• _The input_:
==============================
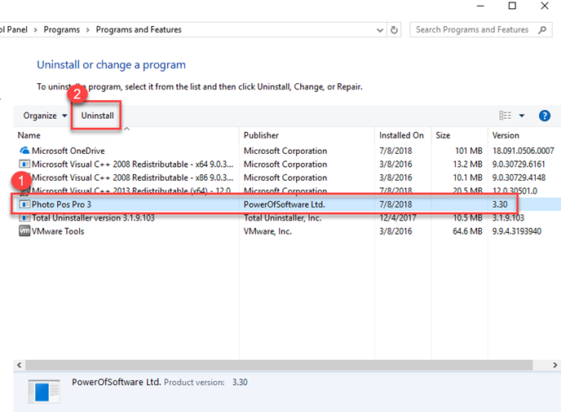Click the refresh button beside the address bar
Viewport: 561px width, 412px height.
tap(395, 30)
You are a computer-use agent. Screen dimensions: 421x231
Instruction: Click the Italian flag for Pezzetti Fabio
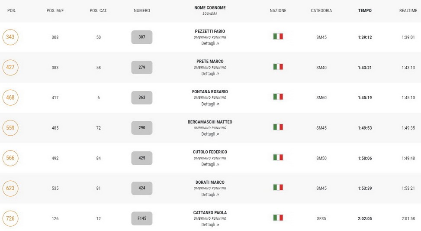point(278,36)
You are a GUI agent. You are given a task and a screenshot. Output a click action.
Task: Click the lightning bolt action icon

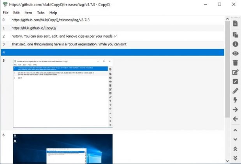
==============================
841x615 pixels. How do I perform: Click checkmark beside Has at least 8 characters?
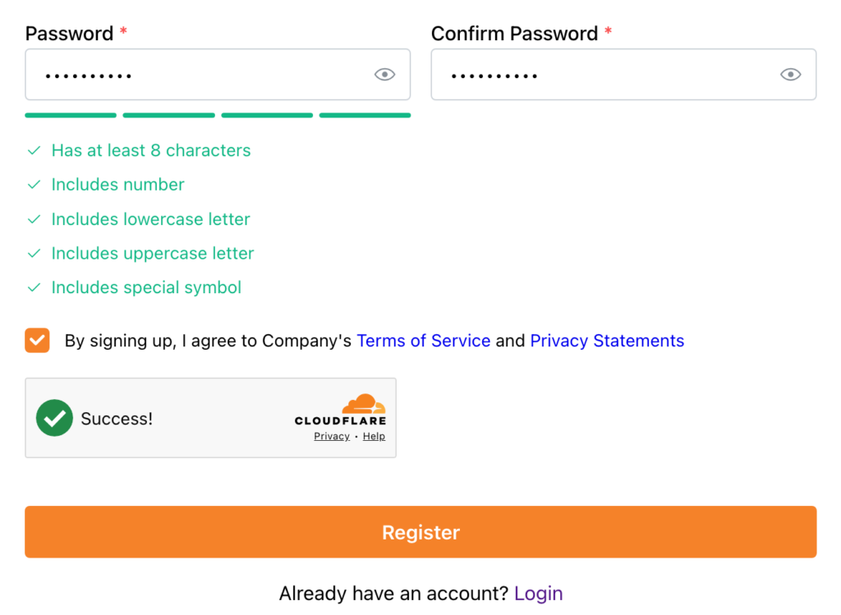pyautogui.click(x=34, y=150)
==============================
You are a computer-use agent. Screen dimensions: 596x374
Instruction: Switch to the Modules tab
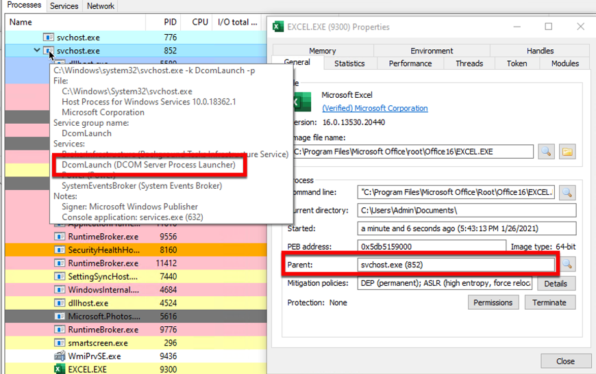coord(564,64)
==============================
• _Task details_: Using the data above, retype exactly the lines from the line with "Instruction: Click the" to the line with "Task: Click the lightning bolt action icon", inclusive. No pictures and nothing else.

• _Written solution_:
Instruction: Click the Italian flag for Pezzetti Fabio
point(278,36)
You are a GUI agent. You are given a task and a screenshot. Output a click action.
Task: Click the lightning bolt action icon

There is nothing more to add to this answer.